Hi Everyone! I just wanted to say, what a wonderful first impression I got from reading a few posts. How refreshing it is to read humor and helpfullness as opposed to posing, and pettiness. I really look forward to meeting all of you, and can't wait to be a part of this positive sounding group! My name is Doug, and I am a third dan in Goju Ryu Karatedo with 20 years experience.


----------



## AaronLucia (Sep 19, 2004)

Welcome to the Forums!


----------



## TigerWoman (Sep 19, 2004)

Welcome to the forum, Doug!  I think we have a good bunch in here too.
Also alot of diverse opinions but most of the time, we keep it civil.  Just don't go into the study! Just kidding. Your experience in Goju is welcome, I think there are a few here, what I know.  I look forward to reading your posts.  TW


----------



## Flatlander (Sep 19, 2004)

TigerWoman said:
			
		

> Welcome to the forum, Doug! I think we have a good bunch in here too.
> Also alot of diverse opinions but most of the time, we keep it civil. Just don't go into the study! Just kidding. Your experience in Goju is welcome, I think there are a few here, what I know. I look forward to reading your posts.
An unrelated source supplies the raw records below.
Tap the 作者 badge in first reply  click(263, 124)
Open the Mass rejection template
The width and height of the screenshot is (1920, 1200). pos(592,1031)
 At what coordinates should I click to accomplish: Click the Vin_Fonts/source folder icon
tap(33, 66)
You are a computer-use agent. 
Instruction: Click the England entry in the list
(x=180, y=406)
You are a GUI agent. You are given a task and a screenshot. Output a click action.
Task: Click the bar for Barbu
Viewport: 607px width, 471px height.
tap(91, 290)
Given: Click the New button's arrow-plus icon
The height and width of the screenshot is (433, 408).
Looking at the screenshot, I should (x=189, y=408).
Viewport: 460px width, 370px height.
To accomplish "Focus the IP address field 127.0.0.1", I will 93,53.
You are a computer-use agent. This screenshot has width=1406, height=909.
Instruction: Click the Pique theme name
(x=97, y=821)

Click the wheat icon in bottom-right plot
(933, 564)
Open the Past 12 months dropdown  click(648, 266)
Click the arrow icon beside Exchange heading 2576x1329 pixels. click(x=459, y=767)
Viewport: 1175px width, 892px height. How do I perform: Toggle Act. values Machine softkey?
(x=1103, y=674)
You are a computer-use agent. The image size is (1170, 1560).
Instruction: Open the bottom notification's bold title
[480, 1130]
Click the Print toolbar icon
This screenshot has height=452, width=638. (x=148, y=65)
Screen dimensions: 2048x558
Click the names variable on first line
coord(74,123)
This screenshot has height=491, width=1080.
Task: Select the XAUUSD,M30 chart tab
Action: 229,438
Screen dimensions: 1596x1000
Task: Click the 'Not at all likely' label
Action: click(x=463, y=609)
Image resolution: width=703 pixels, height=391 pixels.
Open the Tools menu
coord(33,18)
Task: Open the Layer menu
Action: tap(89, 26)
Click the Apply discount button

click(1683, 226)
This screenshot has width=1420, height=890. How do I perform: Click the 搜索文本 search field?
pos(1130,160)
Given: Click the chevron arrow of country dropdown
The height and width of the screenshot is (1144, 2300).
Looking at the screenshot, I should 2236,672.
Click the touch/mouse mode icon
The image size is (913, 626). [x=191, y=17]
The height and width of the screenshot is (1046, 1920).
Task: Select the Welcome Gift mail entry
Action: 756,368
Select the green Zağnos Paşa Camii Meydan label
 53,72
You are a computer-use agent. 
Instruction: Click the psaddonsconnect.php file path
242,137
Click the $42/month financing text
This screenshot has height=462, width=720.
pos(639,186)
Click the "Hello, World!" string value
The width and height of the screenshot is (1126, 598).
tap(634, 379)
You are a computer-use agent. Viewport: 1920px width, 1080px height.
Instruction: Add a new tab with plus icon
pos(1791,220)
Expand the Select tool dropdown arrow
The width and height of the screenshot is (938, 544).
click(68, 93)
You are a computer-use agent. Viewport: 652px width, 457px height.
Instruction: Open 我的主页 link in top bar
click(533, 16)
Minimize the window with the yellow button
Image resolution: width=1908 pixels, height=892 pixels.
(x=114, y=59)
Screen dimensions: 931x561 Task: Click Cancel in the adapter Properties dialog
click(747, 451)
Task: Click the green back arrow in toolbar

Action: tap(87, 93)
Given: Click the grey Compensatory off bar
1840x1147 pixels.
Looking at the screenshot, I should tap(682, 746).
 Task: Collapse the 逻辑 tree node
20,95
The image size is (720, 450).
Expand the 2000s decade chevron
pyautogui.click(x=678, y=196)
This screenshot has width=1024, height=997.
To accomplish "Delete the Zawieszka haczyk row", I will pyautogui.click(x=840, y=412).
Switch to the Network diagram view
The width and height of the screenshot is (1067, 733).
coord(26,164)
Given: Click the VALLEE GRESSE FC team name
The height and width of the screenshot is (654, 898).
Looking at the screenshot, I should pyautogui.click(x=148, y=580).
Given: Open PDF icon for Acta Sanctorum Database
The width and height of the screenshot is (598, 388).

TW


Come on, TW!  The study isn't THAT bad.  Everyone needs to practice their logical spar from time to time, don't they?
	

	
	
		
		

		
			





Doug, great to have you aboard!  We have a few other Goju Ryu folks here as well;  enjoy your stay and happy posting!


----------



## jfarnsworth (Sep 19, 2004)

Welcome aboard, feel free to browse.


----------



## Michael Billings (Sep 19, 2004)

On behalf of the MartialTalk Admin/Mod team *WELCOME *on Board!!!! (punny, huh?)

 -Michael


----------



## Rob Broad (Sep 21, 2004)

Welcome to the sight, hopefully you can get some useful knowledge from the place


----------



## KenpoTess (Sep 22, 2004)

Welcome and Hope you have fun~! 

~Tess


----------



## shesulsa (Sep 22, 2004)

Welcome, Doug.  Happy posting!


----------